Shunned and revered like a circus freak, a human porcupine
or hedgehog, quilled and barbed, the man wept without
restraint, unashamed, alone in his misery. Friends,
brief companions must surely die.

No defense from hurling instruments of doom.
A hail of loose shrapnel.
A stray bullet. A volley of airborne prongs.

Even head to toe plated, enclosed, concealed
in a protective suit. No measure could guarantee a shard,
a sliver, a pick or stiletto would never penetrate an eye,
the brain, so he kept to himself out of concern for others...
Until a female took pity and refused to let go, presenting
a harness to curb his power. The scientist expired as
the tin man expected.
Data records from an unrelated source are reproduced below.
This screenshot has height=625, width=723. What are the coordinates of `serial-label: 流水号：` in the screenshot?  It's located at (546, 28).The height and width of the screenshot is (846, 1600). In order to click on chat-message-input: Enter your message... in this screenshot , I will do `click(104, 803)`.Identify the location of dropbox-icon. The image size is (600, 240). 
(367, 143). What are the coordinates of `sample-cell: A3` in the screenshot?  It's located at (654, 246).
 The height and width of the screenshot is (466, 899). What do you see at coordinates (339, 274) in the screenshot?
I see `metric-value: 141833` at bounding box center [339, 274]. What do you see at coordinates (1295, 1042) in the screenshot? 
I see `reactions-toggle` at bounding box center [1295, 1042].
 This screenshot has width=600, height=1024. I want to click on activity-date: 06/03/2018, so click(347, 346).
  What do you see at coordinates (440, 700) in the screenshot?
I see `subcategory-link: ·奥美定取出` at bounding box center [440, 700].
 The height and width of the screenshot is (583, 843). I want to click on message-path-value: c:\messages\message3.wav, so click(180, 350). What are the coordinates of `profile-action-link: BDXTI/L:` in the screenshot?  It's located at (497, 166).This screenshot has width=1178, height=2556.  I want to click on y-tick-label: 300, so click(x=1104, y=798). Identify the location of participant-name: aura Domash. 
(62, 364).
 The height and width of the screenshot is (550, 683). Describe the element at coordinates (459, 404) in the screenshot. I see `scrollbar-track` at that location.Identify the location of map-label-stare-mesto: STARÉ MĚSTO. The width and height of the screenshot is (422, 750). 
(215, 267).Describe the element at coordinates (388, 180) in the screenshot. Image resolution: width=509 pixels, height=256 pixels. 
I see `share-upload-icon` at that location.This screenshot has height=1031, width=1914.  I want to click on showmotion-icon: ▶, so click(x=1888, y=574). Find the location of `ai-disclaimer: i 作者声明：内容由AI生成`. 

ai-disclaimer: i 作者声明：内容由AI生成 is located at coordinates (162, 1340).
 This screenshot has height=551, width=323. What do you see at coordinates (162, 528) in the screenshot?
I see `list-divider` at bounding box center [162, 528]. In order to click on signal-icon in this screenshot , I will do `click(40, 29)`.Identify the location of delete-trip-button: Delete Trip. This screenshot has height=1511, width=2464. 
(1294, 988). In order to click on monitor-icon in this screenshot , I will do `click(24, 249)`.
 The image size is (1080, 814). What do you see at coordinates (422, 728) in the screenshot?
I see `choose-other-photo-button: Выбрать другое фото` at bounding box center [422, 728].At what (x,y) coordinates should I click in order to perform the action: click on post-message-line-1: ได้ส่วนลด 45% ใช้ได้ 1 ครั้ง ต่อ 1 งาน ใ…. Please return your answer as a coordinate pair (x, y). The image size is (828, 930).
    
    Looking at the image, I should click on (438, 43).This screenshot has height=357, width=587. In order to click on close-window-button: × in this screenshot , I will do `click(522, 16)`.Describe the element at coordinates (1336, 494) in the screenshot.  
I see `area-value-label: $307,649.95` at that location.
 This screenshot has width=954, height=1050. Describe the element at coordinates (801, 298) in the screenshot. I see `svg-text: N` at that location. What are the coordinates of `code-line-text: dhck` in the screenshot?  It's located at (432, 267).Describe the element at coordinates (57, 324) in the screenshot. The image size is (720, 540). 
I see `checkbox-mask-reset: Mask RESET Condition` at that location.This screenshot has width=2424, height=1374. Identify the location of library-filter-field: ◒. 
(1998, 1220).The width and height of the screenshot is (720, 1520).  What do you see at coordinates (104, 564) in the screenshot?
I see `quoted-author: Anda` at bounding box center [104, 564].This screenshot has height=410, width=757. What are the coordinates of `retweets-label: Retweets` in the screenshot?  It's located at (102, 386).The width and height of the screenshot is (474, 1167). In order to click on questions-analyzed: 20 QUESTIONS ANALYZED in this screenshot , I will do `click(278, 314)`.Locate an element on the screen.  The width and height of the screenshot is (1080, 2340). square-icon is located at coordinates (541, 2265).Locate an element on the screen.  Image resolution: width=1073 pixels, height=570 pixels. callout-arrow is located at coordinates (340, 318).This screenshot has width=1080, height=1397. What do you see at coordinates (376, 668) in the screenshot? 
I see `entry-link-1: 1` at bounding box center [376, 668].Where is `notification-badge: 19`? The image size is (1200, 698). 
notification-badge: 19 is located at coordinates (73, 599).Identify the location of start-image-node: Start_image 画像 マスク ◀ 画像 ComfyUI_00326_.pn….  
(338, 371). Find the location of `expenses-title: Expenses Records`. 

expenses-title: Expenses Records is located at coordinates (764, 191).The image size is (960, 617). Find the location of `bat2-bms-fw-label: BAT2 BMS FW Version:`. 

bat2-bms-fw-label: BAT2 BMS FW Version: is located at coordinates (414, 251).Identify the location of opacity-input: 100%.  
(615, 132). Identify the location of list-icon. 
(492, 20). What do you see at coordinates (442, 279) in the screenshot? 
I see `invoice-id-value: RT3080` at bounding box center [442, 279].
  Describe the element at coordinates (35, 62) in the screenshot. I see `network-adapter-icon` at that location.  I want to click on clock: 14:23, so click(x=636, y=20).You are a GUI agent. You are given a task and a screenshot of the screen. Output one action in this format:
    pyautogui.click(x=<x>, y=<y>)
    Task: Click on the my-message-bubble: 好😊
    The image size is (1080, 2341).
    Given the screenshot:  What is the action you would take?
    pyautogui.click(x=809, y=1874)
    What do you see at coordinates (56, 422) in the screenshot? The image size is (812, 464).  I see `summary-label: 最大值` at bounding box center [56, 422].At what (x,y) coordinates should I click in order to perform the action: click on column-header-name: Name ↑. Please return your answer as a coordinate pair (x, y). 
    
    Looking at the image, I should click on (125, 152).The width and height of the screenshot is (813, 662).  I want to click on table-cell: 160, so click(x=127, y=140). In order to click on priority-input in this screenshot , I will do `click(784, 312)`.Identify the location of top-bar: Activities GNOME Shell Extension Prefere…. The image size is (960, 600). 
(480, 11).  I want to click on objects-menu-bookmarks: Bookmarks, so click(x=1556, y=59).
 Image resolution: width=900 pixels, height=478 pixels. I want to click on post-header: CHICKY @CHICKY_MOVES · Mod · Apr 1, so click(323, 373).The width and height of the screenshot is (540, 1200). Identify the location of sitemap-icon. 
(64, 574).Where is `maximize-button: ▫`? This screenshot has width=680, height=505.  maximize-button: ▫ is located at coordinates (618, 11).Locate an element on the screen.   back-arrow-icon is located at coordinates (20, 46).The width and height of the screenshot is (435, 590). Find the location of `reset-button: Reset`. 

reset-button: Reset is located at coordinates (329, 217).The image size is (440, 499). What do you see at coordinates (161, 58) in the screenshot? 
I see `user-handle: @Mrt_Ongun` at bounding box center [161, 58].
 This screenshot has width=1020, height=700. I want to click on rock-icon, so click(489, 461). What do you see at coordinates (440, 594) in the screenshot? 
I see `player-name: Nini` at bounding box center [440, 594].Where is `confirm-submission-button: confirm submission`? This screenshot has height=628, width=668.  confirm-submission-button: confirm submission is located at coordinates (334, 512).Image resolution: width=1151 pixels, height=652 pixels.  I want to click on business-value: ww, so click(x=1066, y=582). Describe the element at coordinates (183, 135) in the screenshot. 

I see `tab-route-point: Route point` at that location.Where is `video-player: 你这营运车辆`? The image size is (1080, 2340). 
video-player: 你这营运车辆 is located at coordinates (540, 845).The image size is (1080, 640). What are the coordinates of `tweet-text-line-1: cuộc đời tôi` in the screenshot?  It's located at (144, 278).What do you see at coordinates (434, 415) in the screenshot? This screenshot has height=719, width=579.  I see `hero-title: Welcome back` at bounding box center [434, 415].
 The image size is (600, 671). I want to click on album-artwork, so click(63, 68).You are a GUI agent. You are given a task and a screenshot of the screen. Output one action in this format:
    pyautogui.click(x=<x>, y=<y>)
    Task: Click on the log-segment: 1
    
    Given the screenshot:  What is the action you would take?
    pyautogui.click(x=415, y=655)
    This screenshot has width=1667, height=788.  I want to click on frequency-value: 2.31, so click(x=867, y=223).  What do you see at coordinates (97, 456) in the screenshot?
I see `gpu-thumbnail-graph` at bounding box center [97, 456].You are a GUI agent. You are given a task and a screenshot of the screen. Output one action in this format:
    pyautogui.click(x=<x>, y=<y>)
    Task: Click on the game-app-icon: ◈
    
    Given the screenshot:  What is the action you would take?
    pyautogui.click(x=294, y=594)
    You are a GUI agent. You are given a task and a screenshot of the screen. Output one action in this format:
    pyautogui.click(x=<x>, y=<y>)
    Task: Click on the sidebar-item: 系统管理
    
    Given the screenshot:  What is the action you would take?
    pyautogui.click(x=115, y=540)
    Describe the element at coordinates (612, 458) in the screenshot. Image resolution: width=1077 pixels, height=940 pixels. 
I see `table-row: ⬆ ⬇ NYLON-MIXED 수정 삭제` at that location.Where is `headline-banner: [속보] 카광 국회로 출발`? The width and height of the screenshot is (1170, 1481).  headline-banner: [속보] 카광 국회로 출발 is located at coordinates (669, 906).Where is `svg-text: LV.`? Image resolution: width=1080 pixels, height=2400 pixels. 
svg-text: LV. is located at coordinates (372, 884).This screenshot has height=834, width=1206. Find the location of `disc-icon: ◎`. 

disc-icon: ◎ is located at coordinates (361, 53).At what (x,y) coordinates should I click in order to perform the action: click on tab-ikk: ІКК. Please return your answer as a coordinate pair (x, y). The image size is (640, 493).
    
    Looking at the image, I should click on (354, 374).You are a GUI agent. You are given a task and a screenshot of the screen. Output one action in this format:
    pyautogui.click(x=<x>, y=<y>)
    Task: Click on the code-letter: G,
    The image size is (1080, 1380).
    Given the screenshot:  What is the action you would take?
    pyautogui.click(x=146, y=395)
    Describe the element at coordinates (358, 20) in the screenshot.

Aura intact, Pincushion mourned her.
Hating the Furies, cursing the Fates, praying a sword might
impale his scar-tissue heart.

The wish was granted.

In a sudden tempest, a lightning rod sailed straight
to gore the grieving chest — unguarded, vulnerable to
attack. A blue streak of electricity descended from clouds
through gray sheets of rain, touching the tip of the
jutting pole, burning Pin to ashes, merciful rust that wafted,
a reminder of the beautiful haze to paint the sky with
Renaissance skill on the day a World War ended.
Whichever it was. They lost track. Too many to count.